## What needs to be done
Print exactly those lines that run from the beginning of the data to the line bearing "Open the 聊天", inclusive.

## Records from a data source
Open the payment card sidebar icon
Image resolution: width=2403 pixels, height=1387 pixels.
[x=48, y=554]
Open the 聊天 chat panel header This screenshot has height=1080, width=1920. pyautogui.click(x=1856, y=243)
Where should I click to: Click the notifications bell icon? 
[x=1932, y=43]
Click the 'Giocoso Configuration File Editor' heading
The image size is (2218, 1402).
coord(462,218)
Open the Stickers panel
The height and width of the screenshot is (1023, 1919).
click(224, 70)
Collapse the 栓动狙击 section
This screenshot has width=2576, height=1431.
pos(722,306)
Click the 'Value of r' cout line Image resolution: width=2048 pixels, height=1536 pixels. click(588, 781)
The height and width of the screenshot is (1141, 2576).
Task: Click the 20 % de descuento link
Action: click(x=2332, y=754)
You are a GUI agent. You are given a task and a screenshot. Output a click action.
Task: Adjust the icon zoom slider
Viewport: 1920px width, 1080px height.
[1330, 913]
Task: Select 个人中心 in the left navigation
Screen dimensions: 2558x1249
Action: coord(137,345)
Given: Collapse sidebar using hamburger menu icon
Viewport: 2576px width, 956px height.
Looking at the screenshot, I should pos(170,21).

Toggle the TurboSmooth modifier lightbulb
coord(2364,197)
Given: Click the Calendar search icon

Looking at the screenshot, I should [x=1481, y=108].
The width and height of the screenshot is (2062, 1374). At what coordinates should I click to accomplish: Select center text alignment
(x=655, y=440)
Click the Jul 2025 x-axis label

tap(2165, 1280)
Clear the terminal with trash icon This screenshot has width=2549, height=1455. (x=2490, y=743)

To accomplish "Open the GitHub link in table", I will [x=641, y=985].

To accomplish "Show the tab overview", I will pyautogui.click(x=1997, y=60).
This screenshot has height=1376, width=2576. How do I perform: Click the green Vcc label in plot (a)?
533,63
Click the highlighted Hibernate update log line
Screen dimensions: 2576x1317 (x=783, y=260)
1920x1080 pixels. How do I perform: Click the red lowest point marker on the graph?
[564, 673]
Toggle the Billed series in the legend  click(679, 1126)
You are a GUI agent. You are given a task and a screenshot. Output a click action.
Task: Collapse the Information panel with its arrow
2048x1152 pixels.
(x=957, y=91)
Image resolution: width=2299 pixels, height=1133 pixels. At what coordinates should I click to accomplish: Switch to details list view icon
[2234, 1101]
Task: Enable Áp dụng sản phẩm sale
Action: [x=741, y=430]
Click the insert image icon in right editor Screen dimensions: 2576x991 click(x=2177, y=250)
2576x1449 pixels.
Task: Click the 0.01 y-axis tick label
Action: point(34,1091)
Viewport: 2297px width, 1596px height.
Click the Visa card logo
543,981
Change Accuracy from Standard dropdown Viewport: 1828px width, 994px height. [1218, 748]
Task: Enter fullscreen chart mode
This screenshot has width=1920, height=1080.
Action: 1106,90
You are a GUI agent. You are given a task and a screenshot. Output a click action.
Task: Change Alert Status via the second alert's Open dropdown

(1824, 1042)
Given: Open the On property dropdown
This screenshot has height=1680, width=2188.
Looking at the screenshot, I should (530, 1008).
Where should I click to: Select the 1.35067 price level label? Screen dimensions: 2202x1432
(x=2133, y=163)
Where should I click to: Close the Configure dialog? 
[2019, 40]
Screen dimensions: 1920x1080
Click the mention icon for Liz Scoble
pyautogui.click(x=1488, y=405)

## Solution to this problem
Open the payment card sidebar icon
Image resolution: width=2403 pixels, height=1387 pixels.
[x=48, y=554]
Open the 聊天 chat panel header This screenshot has height=1080, width=1920. pyautogui.click(x=1856, y=243)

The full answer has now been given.